By Inemesit Etokudo
My intention when starting to write this post was to share my skin glow secret (it is Cover FX Custom Enhancer Drops which can enhance your foundation routine – I highly recommend getting yours at Sephora) but this weighed so heavy on my heart that I had to write about it. If you have any questions regarding the skin glow, please feel free to drop me a line and I will go into more detail for you!
I am always one to encourage those around me to check their privilege – to acknowledge the lenses through which they view the world and understanding how that can (consciously or subconsciously) skew their opinion on things. This past week, however, I had to take that advice myself. I have never been quiet about my growing disdain with the body positivity movement and what it has evolved into in recent years; however, I wholeheartedly get the need for this movement right now. Aside from there not being a counter, more productive movement yet, the body positivity movement is prevalent enough to allow a safe enough space for us who are othered based on our bodies. I have always been plus, thought of myself as outside of the ideal standards of beauty and have navigated most of my teenage and adult life with that in mind.

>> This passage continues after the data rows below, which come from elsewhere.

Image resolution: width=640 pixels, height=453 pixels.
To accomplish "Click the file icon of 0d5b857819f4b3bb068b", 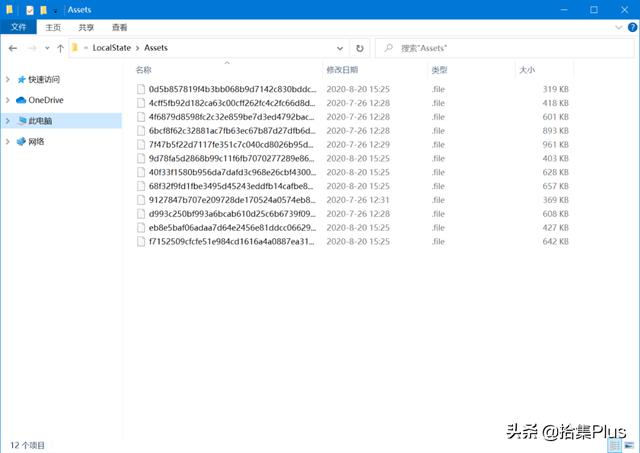I will coord(141,89).
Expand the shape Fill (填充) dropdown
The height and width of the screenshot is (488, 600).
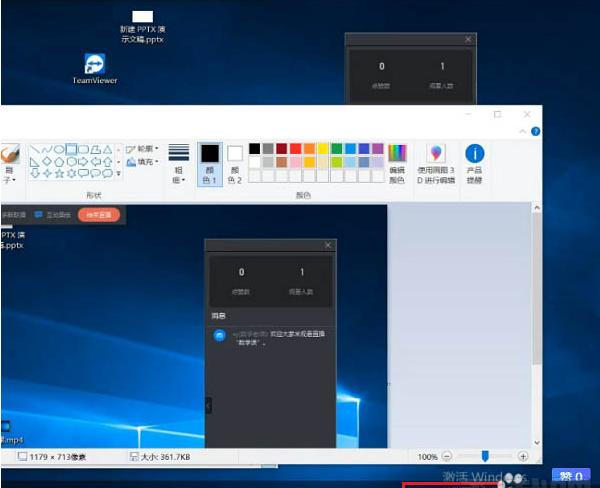click(142, 161)
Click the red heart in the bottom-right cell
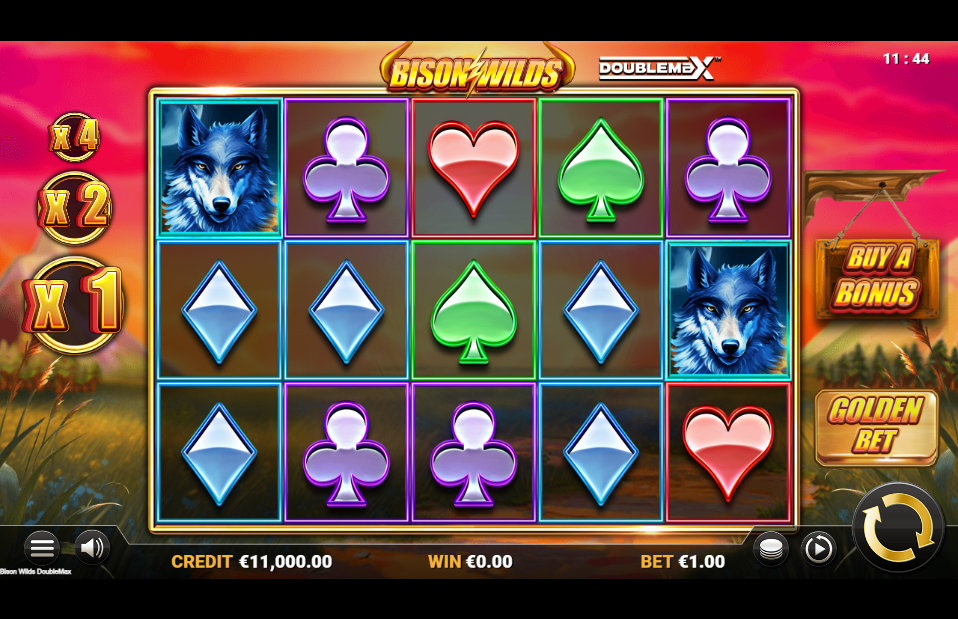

Last week, though, my point of view was skewed a bit during an encounter while shopping.
I was in the change room and required a smaller size of a skirt, so I politely asked for a size 1 (this is equivalent to an 1XL at this store). Another shopper who was in the change room next to mine yelled out a very dry and sarcastic “I wish I could wear a 1” to which a chorus of laughter followed in agreement. Look – I am not one to ever be shamed or take to heart any negative comments (comes with thick Nigerian skin) but the moment I received my new size, I ran back into the change room and locked the door behind me. I was rattled because I was body shamed for being too small, something that has never happened to me.
I brought this moment to a trusted friend and confidant in order to make some sense of it and he told me that I had to reevaluate my privilege; to understand that although I do not fit society’s unreal and unattainable standards of beauty by any means, I do not represent the other extreme. I can still pass through certain holes in these beauty standards, find clothing in most places now, my height, skin tone, accent all “acceptable” without fitting the ultimate mold. I had to search deep, setting aside my own feelings of inadequacy, thoughts and feelings surrounding me letting down my readers and rethink how I’m fighting for body love and equal representation in fashion.
I have to respect the fact that I am not hit the hardest in the media or walking through society day-to-day and my personal privilege needs to be acknowledged and acted upon when going out there and representing us. My body is constantly changing and I fluctuate in terms of size yearly; but my passion for ensuring women across the board are fairly represented in media and fashion and trying to build body love from within the walls of elementary school classrooms remains steadfast. I will keep fighting but will now check my own privilege and look to others who have a different point of view on this to help me through.